Sharing my writing part 1

 So, now that I am basically done writing for my childhood fiction class I figured I would share some of my content with you. This was a fiction writing class but as I am sure my fellow writers know, a lot of fiction is based off of real life experiences. 


Our Family just the Three, well Four, of Us 

“I love our family just the three of us” was the last thing I said before my world was flipped upside down. It was a peaceful Saturday, I sat in an armchair by a large open window-the sun warming my skin and glistening off the snow. The news was shared quickly and after some questions about whether I was ok or not. The truth sunk in; I was going to be a big sister! The rest of that day is a blur to me now, but it was filled with excitement and joy and the tiniest bit of fear. 

The next few weeks, I kept the secret, but it was harder than I imagined, the topic of babies kept presenting itself. Finally, the day came when I was allowed to tell my best friend. Her reaction could not have been more perfect. We hugged and jumped around in circles and chanted “Marisa is pregnant” over and over again, as only our nine-year-old selves can, and once we calmed down and we finished our playdate with a big bowl of ice-cream.  

As the school year continued and my mom’s belly got bigger, a new and scarier challenge appeared. I watched my friend and her sister get into a fight unlike I had ever seen. Filled with yelling, doors slamming and a whole week of no talking. Despite my parents’ assurance that this baby would love me, I was skeptical and had many nightmares about it-although looking back at it now, I realize how silly it was, yes there will be fights but there will always be a strong love underneath it all. 

As the day drew closer my grandparents came to visit and watch me. They put me on the bus to school on a cool, icy, February morning. Math was overwhelming-I still don’t know how to do long division-English was spelling, science was learning how to wire our doll houses and then during lunch a teacher came and tapped me on the shoulder and said I was being dismissed. All of my friends clapped. 
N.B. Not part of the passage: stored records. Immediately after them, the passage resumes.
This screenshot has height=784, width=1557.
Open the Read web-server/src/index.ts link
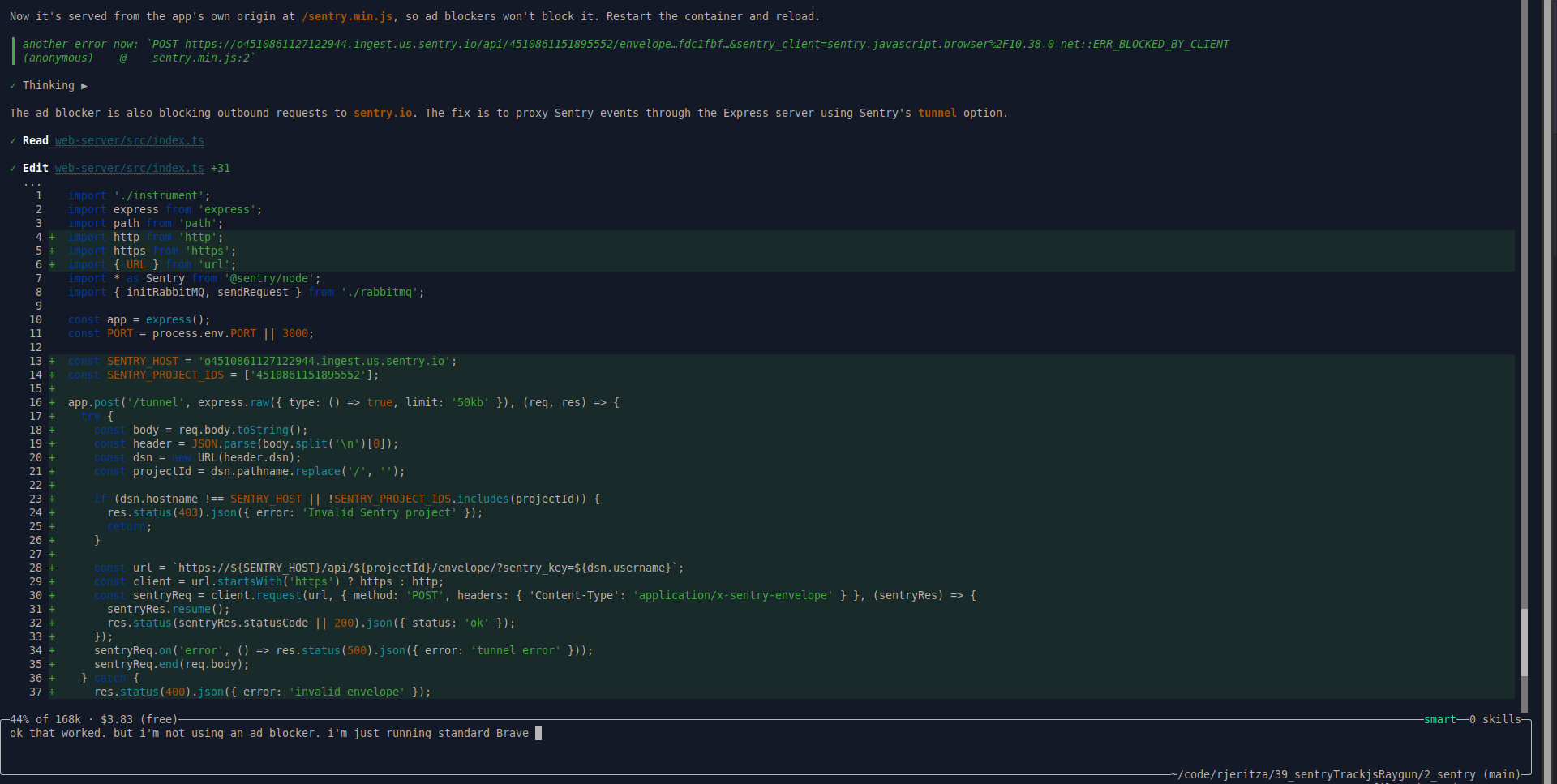tap(129, 141)
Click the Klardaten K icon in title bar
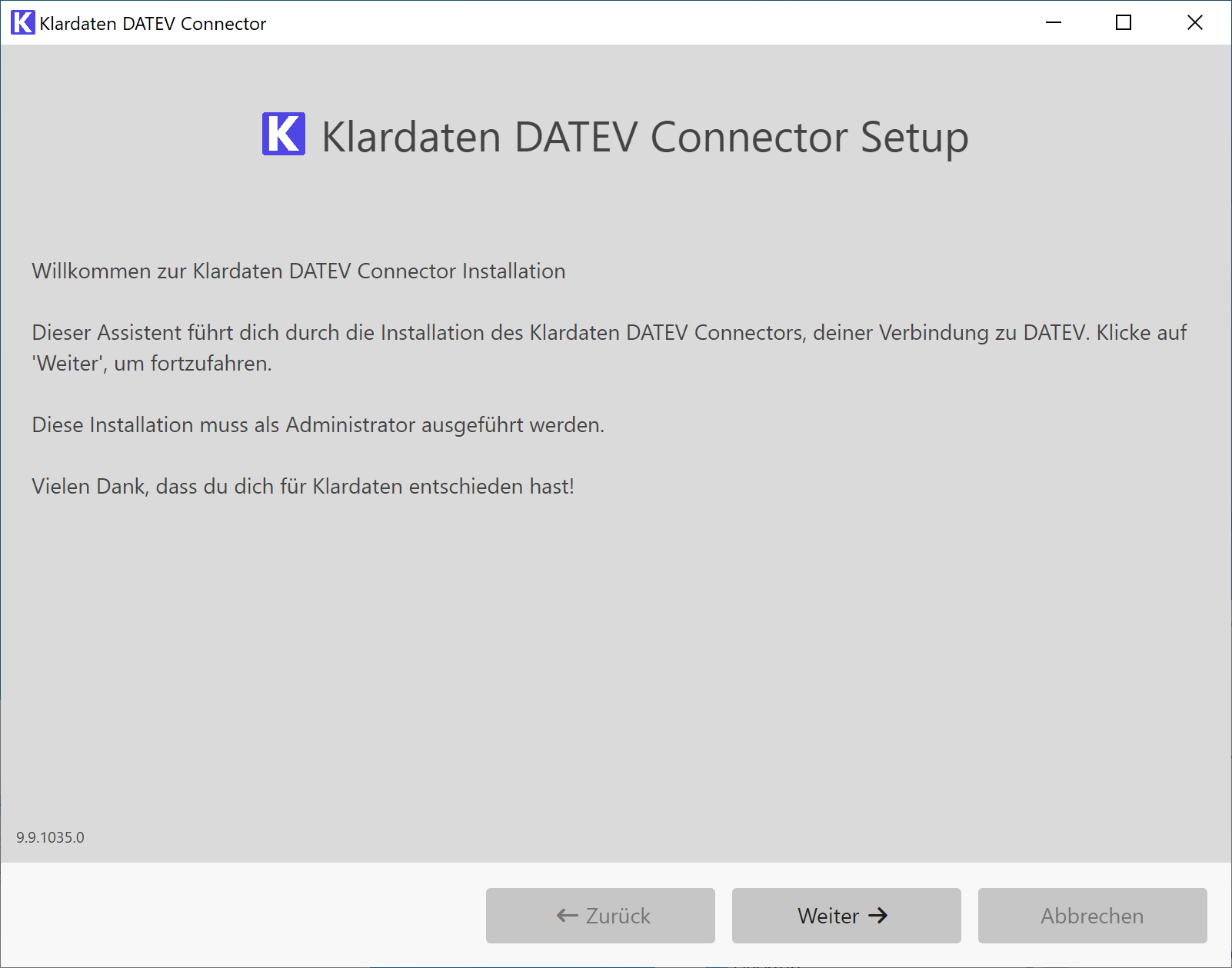Image resolution: width=1232 pixels, height=968 pixels. tap(22, 23)
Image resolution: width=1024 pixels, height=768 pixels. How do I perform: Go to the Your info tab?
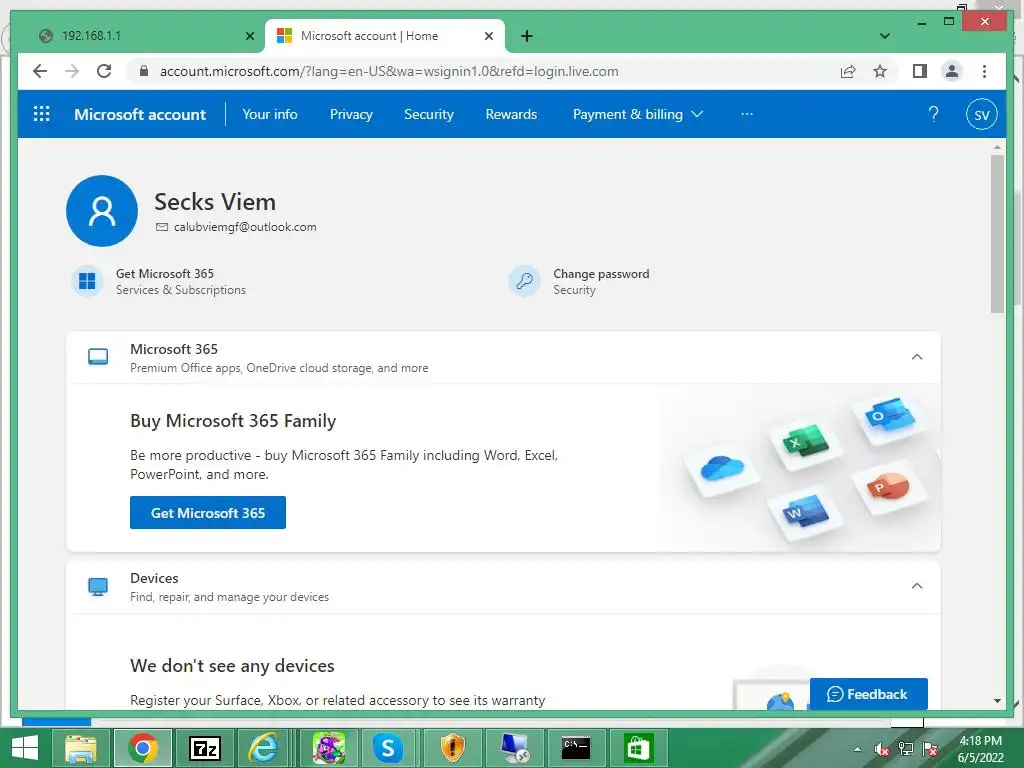click(270, 114)
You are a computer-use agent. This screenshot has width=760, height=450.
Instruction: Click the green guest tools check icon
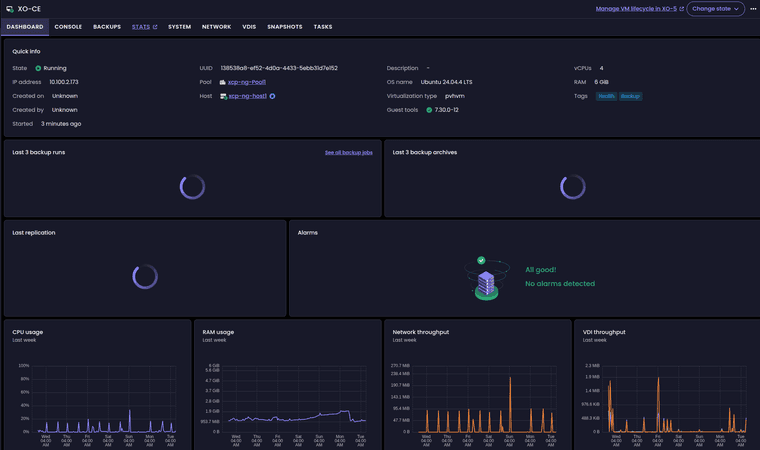(x=429, y=110)
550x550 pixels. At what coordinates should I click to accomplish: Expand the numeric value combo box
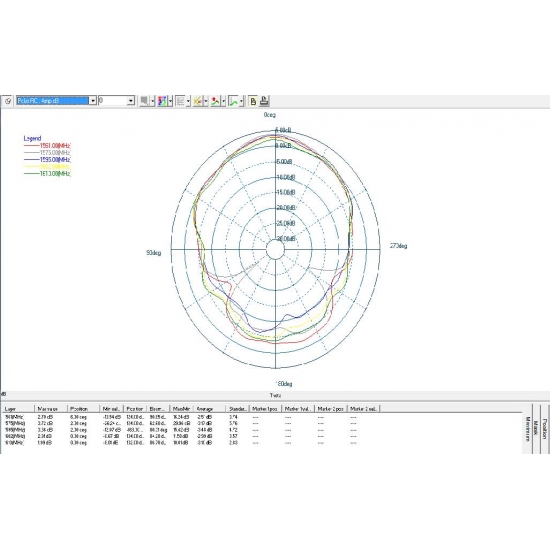tap(131, 101)
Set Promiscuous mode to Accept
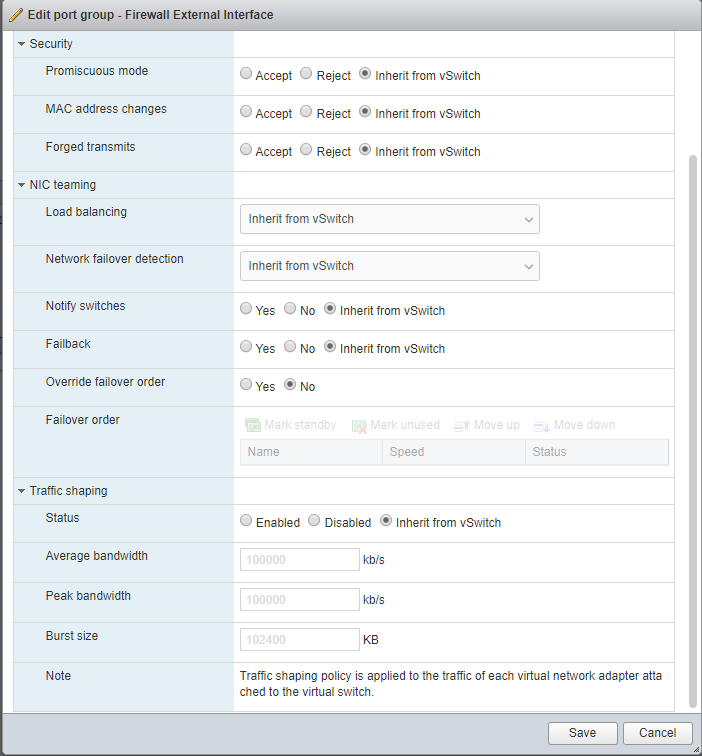Screen dimensions: 702x756 click(x=246, y=74)
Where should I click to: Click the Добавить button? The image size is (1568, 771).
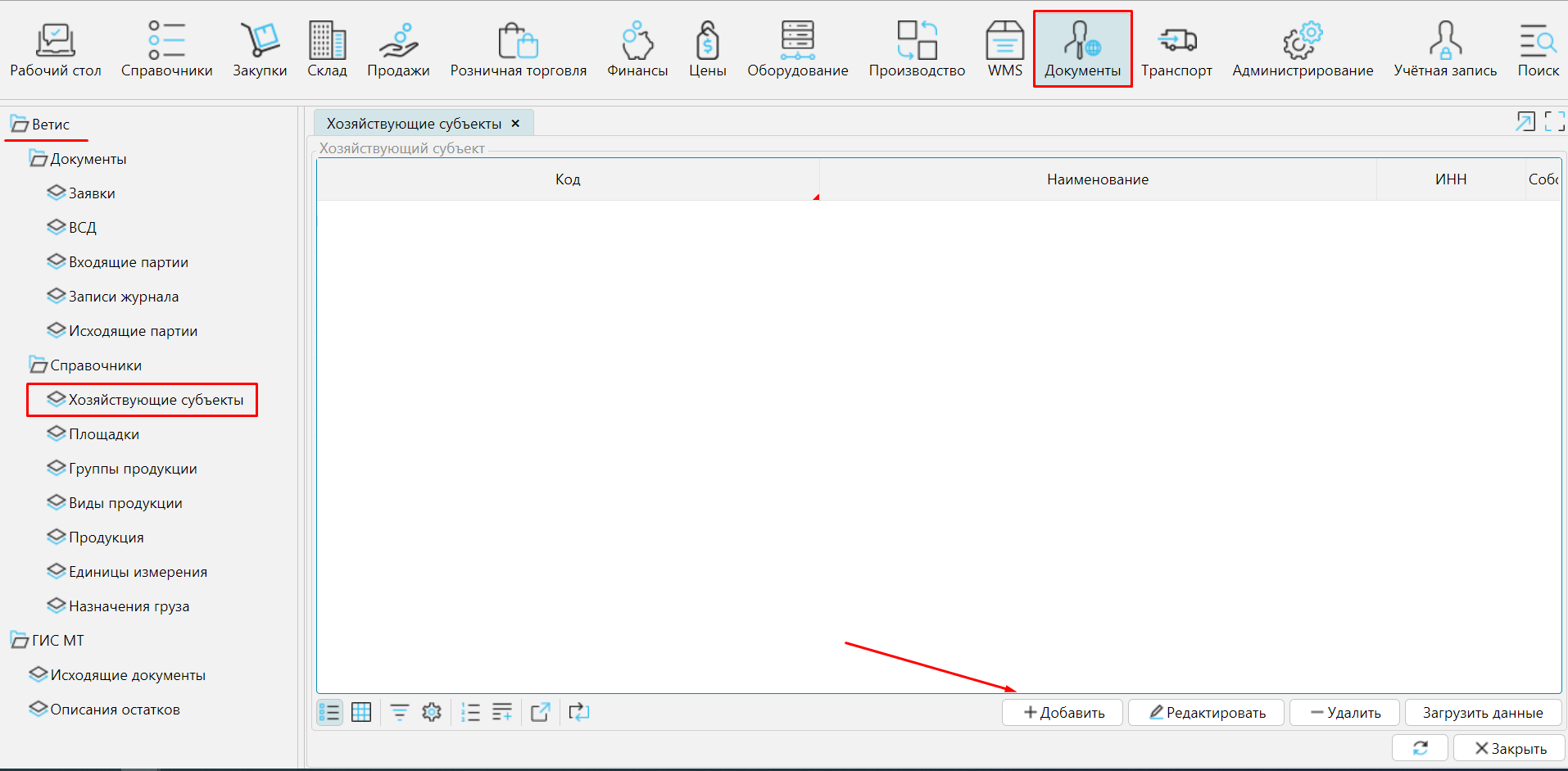click(x=1063, y=713)
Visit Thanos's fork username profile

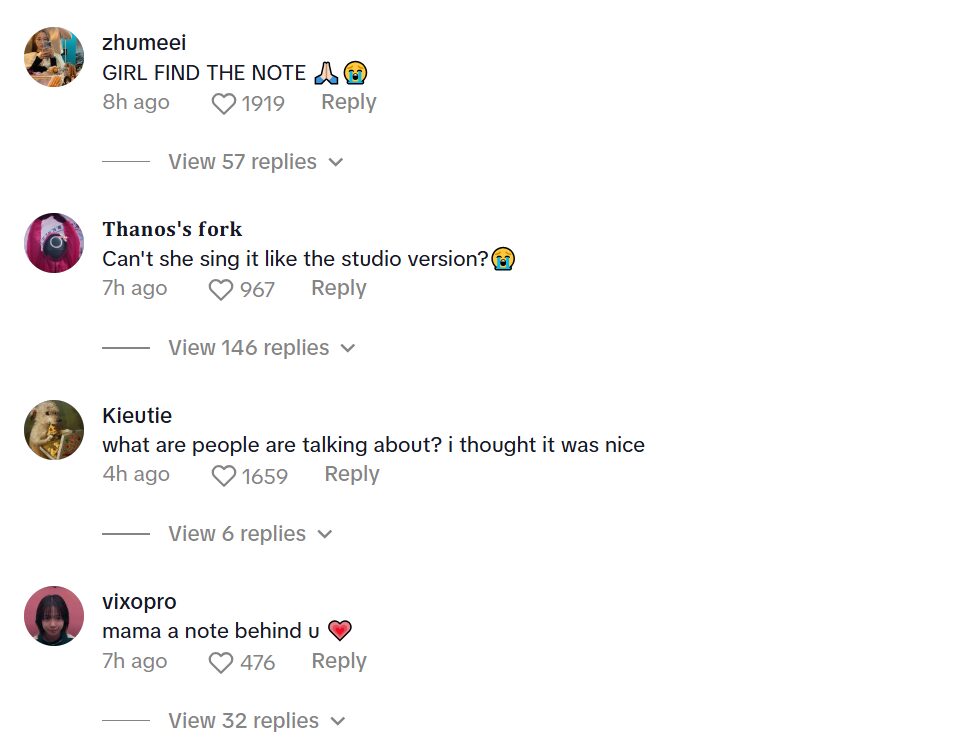click(172, 229)
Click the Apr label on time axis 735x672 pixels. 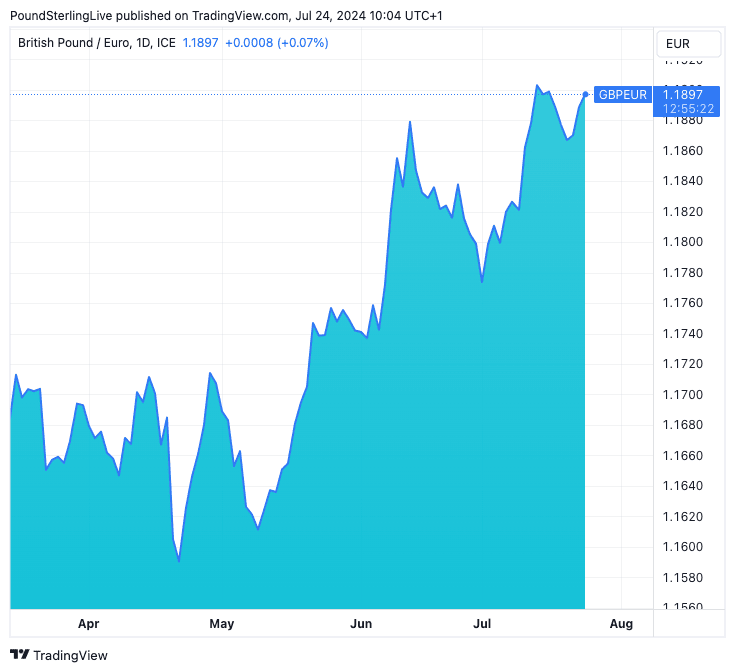pyautogui.click(x=89, y=624)
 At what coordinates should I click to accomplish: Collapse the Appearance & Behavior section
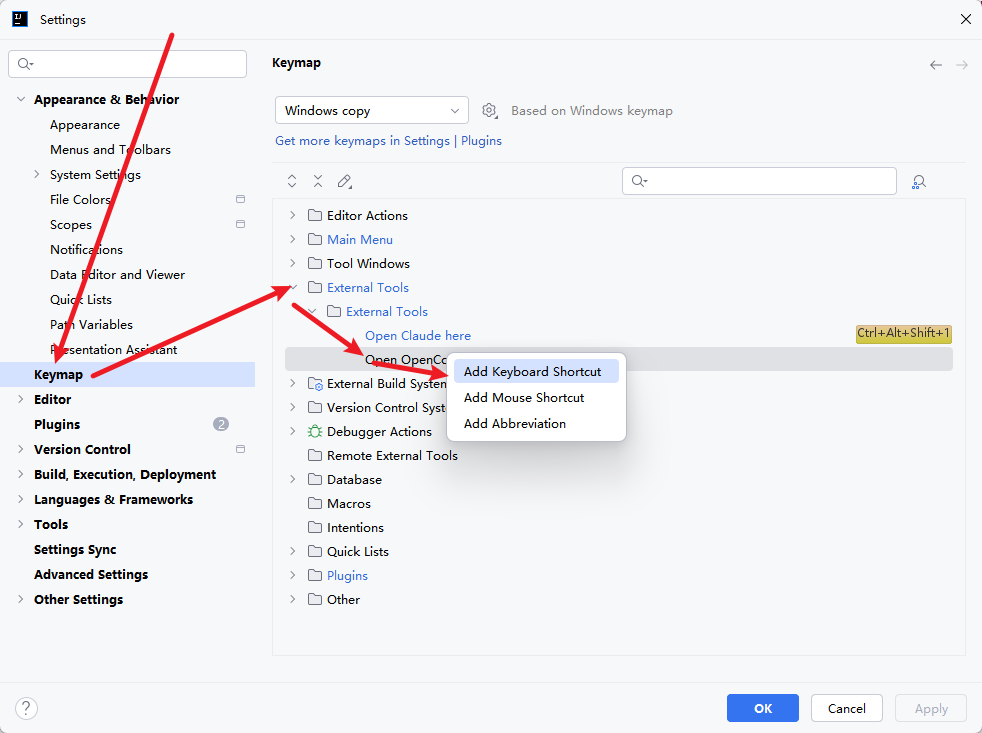pos(21,100)
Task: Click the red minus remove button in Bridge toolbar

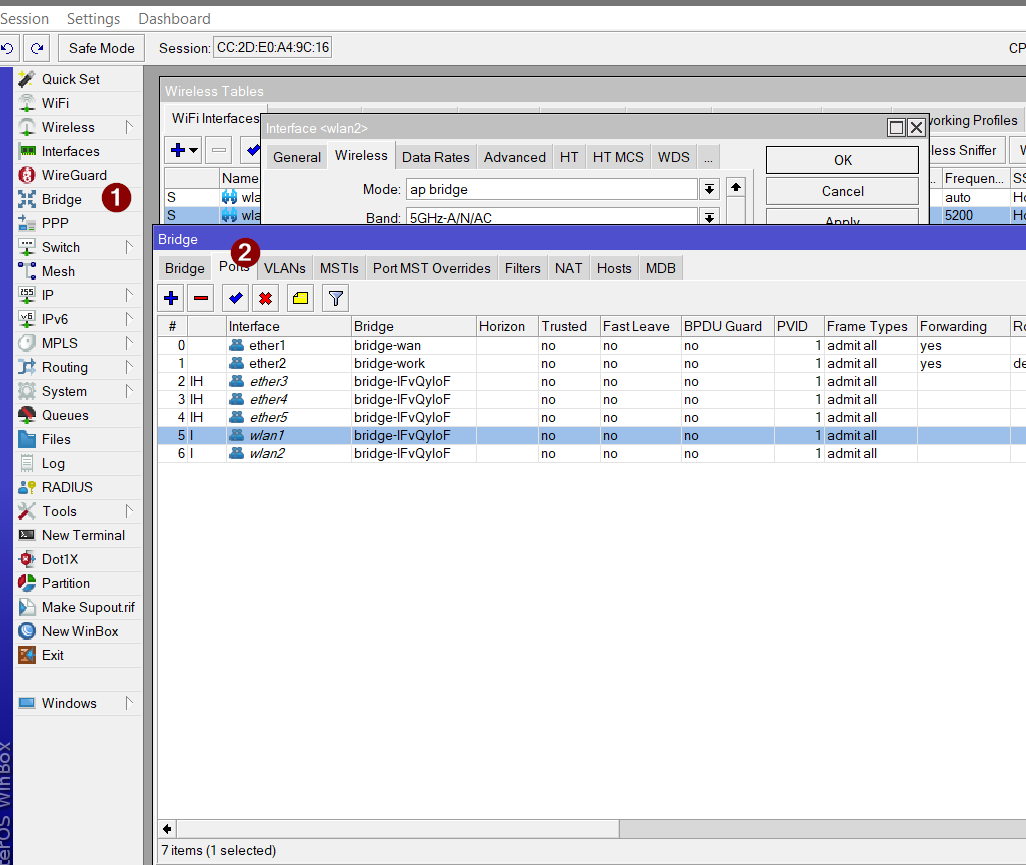Action: 201,298
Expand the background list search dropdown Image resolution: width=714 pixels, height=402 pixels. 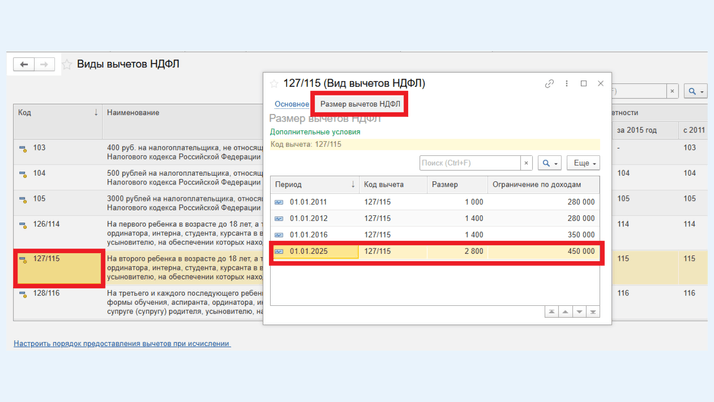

I walked down the blinding hospital hallway; a series of thoughts rushed through my mind. Is this sibling a he or a she? Can I hold them? Will I drop them? Will they grow up to hate me? As I enter my mom's room all that fades away and such a profound love takes its place. The warm glow, a pink hat in the hint of a smile. I'm then sitting, her body weight against my arms and chest as I hugged her closer. A few minutes later my grandma wants a turn and I'm disappointed that I have to share this bundle with the cold winter outside as well as the rest of the world from friends to family to strangers in the mall. That moment is up but my love is just beginning- it continues to grow (and occasionally fall) but she will always bring me a smile or a boo-boo needing a cuddle.